The Centre for Social Justice (CSJ) says that family hubs would act as local ‘nerve centres’ to enable parents to access all family-related support including universal services and specialist help to meet their ‘most pressing needs’.
The idea is just one recommendation by the think tank to tackle ‘very high’ levels of family breakdown in this country, outlined in a new report-‘Fully committed? How a Government could reverse family breakdown’, the second of its Breakthrough Britain 2015 series.
Charity 4Children has continued to call for children’s centres to work as ‘community childcare hubs', and last year received a two-year Government funded contract to pilot this approach.
Family Hubs
According to the CSJ, the primary purpose of the family hubs would be to provide accessible, friendly and comprehensive support to strengthen local families.
This support would include birth registration, antenatal and postnatal services, information on childcare, employment and debt advice, relationship and parenting support, local activities for families and services for children over the age of five.
The think tank says that the hubs would maximise impact and reduce costs of statutory services through co-location and co-ordination.
They would also link with activities provided by local and community volunteers, faith and parent groups, who the CSJ claims can reach families in communities that tend not to visit children’s centres.
Fathers
The report goes on to recommend, within its section on fathers, that family hubs work on a payment by results method depending on how many dads they actively involve.
To make it easier for fathers, particularly young fathers, to attend family hubs, the think tank says these settings should be open for longer, for example from 8am-8pm, as well as at weekends.
Another recommendation in the report is for the requirement that fathers be included on a child’s birth certificate to help correct the imbalance of parents’ rights and responsibilities.
The think tank also calls for the Government to urgently raise the current threshold at which fathers are expected to pay the reduced and basic rates of child maintenance to enable paying parents to support themselves as well as their children.
Other chapters within the report cover children in care, kinship care, the Troubled Families programme, which the CSJ says should be made a long-term commitment, and supporting couple relationships.
Within ‘Supporting couple relationships’, the think tank promotes marriage as a way of preventing family breakdown and recommends waiving the registry office fee of £70 for couples intending to marry who take part in an accredited marriage preparation course.

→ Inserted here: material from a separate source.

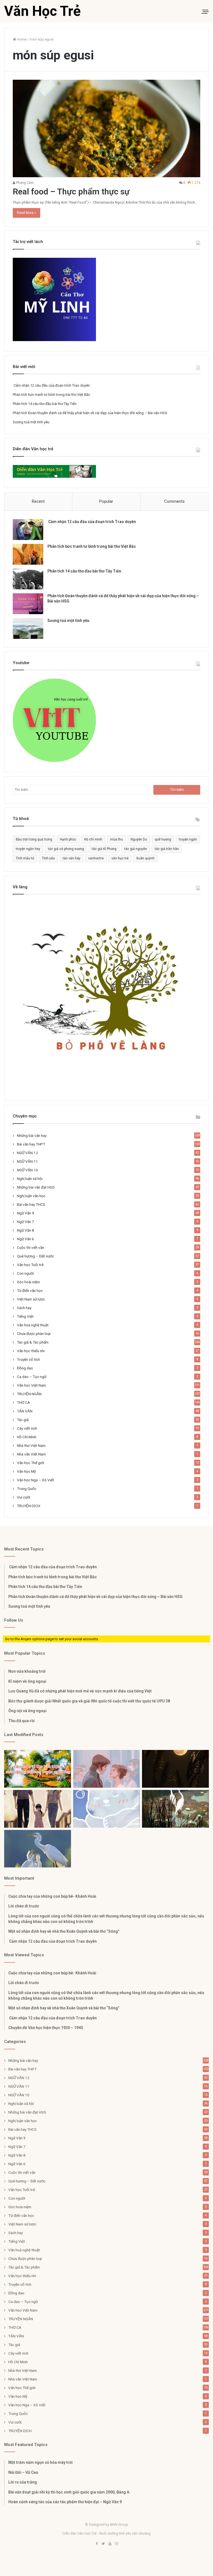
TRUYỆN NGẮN (29, 1394)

Christian Guy, director of the Centre for Social Justice, said, ‘For too long family breakdown in this country has gone unchallenged –despite the devastating impact it has on adults, children and communities.
‘The next Government can’t hide from this and needs to raise the stakes, get behind families and promote stability. This report outlines the ways to do it.
‘There is a dangerous assumption that family breakdown is inevitable in modern society –this should be absolutely rejected. Political rhetoric in this country shouldn’t just focus on economic recovery, but much needed social recovery too that should start with supporting families.’
Anne Longfield, chief executive of 4Children, said, ‘We are pleased that the Centre for Social Justice is backing our proposals to expand children’s centres into community hubs to provide inter-generational community support. 4Children is already developing centres in this way in a number of areas of the country, which are providing effective ways at providing exactly the sort of support families tell us they need.
‘Children’s Centres provide a wealth of family support to more than a million families and are therefore well placed to drive effective and joined up early intervention and support for the whole family.’
Fiona Weir, chief executive of the charity Gingerbread, said, ‘Most single parent families are doing a good job of bringing up their children. Government spending should be focussed on policies that make a real difference, for families of all shapes and sizes.
‘This report paints a melodramatic picture which is far from the reality of modern British family life. The vast majority of children in single parent households grow up perfectly well, and the proportion of households headed up by a single mum or dad has barely changed in over a decade.
‘The biggest factor affecting children's wellbeing is the daily grind of poverty - not whether their parents have a marriage certificate.’